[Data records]
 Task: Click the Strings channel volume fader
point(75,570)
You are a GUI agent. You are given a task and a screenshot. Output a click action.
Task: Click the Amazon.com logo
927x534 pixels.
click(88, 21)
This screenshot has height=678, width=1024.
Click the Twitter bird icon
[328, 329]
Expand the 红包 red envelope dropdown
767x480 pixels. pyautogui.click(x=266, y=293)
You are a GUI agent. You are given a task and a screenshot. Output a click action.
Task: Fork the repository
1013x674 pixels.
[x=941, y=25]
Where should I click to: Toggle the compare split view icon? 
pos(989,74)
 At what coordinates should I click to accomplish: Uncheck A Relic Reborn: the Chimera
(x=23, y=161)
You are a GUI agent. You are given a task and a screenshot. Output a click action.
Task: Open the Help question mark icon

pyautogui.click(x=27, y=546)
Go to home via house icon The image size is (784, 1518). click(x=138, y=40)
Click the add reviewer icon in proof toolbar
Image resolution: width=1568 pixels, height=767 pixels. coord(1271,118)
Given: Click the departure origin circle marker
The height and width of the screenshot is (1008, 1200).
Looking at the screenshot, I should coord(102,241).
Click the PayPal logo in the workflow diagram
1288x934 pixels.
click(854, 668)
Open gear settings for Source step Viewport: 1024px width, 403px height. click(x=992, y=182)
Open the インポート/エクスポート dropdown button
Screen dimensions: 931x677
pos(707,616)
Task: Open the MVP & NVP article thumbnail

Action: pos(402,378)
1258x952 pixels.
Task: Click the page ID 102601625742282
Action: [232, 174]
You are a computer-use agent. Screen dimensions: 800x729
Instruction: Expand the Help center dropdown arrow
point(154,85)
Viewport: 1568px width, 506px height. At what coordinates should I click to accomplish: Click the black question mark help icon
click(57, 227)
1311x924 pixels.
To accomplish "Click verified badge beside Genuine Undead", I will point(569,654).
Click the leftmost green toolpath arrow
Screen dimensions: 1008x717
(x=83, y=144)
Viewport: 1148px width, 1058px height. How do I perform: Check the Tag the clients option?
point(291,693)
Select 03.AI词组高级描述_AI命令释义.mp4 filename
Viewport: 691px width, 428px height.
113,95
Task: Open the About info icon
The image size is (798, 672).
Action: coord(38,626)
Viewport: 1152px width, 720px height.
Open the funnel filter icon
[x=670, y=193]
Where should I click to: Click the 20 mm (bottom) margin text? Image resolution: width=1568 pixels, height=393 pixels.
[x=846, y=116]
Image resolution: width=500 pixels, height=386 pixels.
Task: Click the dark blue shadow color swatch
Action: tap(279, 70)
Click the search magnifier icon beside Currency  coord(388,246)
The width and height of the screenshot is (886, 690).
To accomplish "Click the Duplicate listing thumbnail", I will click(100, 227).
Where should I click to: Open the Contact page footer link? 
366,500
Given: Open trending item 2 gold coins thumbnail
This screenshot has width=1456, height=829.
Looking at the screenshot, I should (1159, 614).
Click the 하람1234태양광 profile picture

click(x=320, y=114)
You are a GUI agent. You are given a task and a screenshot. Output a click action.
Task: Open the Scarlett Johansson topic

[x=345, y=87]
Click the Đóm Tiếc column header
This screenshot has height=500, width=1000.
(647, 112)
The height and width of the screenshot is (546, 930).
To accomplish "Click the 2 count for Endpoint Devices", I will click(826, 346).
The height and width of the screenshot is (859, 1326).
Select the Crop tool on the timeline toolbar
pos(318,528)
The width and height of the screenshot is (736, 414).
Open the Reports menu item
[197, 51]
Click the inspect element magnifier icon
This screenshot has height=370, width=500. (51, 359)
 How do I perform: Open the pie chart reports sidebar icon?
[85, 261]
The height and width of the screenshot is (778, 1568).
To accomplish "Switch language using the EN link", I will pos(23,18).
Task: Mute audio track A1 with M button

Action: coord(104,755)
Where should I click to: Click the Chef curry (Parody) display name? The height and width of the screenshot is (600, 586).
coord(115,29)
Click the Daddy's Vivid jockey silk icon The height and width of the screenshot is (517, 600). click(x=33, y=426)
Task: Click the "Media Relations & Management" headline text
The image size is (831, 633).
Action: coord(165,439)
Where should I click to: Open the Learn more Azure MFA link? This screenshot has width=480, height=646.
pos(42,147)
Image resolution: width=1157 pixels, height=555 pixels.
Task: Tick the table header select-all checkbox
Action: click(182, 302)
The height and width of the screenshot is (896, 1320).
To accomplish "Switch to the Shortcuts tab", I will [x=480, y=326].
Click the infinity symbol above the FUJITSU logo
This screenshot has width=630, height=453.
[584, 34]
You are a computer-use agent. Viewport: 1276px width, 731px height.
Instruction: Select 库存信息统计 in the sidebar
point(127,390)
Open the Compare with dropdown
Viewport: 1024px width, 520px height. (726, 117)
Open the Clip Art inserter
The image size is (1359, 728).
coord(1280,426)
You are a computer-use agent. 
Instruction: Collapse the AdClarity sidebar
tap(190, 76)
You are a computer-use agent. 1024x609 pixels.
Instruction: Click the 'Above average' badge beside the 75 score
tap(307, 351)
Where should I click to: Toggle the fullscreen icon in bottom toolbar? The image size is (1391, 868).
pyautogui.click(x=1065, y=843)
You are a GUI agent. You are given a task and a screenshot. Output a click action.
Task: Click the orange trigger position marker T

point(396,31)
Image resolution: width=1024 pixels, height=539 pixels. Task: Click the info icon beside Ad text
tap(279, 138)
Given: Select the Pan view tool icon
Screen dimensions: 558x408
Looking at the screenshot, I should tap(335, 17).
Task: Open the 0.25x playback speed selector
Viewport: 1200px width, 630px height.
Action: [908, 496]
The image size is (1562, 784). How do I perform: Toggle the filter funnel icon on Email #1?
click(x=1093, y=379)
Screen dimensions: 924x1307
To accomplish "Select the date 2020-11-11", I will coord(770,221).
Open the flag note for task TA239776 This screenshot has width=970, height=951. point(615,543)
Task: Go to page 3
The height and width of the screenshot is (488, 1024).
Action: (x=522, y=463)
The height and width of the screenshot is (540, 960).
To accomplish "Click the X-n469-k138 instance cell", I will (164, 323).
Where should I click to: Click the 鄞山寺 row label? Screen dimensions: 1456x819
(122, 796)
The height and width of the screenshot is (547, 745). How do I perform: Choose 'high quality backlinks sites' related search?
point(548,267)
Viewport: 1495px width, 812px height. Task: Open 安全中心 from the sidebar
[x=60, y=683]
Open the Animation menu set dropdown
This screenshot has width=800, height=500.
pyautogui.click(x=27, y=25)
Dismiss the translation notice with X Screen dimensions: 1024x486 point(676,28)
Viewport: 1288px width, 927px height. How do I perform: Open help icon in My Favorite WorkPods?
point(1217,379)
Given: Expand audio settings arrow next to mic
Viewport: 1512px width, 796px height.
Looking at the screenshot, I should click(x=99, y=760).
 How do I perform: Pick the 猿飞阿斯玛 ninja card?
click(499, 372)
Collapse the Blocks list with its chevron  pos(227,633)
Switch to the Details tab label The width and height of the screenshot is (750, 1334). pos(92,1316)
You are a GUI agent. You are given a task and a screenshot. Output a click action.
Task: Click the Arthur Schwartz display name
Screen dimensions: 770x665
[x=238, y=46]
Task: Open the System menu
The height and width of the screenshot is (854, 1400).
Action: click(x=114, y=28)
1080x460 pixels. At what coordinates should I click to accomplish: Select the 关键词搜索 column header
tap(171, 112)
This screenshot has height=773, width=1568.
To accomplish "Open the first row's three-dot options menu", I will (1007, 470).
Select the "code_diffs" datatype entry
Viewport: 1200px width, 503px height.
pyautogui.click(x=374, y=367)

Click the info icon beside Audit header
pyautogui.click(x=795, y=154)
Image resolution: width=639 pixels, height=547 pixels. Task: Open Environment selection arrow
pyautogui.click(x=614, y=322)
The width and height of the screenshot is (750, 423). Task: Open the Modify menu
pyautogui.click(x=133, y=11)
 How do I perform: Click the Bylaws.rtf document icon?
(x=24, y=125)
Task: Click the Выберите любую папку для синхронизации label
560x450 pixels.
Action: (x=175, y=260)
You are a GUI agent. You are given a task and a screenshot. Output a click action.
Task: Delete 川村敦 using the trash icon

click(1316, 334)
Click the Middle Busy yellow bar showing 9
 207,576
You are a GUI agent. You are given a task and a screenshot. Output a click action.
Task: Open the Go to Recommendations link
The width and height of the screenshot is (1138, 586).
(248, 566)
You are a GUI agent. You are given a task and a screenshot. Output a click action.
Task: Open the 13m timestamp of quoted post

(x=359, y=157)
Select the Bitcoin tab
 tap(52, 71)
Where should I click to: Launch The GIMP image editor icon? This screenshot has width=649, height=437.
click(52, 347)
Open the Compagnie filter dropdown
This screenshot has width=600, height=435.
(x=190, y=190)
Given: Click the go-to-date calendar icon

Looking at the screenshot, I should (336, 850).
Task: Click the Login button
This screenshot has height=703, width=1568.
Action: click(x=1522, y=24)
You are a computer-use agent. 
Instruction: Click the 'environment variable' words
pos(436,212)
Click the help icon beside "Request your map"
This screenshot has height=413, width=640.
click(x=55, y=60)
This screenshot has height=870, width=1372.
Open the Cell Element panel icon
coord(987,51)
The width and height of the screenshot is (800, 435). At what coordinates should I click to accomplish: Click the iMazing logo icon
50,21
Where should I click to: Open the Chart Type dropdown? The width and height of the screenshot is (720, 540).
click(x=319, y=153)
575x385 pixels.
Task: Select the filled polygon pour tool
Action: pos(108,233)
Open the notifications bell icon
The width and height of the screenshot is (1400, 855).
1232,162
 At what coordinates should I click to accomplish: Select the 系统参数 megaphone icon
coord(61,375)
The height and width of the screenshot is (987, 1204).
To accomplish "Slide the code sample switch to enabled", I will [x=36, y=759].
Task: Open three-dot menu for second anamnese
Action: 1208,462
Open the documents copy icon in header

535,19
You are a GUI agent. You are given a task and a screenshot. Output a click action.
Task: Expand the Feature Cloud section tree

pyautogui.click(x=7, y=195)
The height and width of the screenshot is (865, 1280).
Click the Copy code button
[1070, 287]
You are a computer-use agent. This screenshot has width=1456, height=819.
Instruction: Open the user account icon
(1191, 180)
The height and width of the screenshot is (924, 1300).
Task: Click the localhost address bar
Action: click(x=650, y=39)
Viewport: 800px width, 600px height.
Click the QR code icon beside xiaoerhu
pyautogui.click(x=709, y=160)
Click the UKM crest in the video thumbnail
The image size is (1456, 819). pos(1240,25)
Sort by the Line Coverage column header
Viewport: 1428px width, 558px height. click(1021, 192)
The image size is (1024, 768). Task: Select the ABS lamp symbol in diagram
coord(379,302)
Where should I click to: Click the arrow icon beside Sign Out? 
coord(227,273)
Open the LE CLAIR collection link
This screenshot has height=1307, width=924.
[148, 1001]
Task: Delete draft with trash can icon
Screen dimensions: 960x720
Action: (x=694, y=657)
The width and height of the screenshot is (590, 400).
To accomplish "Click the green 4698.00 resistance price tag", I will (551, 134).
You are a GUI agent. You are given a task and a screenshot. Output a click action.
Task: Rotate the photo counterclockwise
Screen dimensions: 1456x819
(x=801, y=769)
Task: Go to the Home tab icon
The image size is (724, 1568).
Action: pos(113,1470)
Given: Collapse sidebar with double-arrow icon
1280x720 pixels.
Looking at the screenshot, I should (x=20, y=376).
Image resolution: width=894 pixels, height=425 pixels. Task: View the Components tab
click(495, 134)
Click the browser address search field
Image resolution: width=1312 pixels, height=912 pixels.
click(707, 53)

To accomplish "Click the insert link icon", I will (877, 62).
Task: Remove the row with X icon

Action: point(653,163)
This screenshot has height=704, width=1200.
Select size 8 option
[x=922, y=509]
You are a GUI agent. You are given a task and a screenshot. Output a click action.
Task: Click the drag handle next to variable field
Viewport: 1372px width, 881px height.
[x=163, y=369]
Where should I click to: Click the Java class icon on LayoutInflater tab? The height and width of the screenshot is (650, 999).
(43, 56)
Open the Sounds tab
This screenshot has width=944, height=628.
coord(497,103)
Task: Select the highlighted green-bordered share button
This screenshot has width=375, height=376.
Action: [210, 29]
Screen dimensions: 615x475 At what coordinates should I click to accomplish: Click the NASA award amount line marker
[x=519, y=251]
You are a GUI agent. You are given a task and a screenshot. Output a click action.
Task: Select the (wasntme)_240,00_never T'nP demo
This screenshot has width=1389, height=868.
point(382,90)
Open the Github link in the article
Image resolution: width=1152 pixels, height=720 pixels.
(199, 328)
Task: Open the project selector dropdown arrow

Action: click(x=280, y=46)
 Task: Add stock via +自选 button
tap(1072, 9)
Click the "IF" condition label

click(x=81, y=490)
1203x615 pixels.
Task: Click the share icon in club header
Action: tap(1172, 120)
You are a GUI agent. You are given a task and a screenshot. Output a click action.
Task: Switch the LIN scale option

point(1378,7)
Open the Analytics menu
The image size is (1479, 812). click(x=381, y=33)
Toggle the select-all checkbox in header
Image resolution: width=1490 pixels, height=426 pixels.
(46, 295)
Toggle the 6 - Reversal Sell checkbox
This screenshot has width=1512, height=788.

__Work instructions__
Reproduce the part of the items that opens with the line containing "Collapse the Blocks" and closes with the line containing "Switch to the Details", replacing "Blocks" with "Layers" and leaving everything else unchanged.

__Worked answer__
Collapse the Layers list with its chevron  pos(227,633)
Switch to the Details tab label The width and height of the screenshot is (750, 1334). pos(92,1316)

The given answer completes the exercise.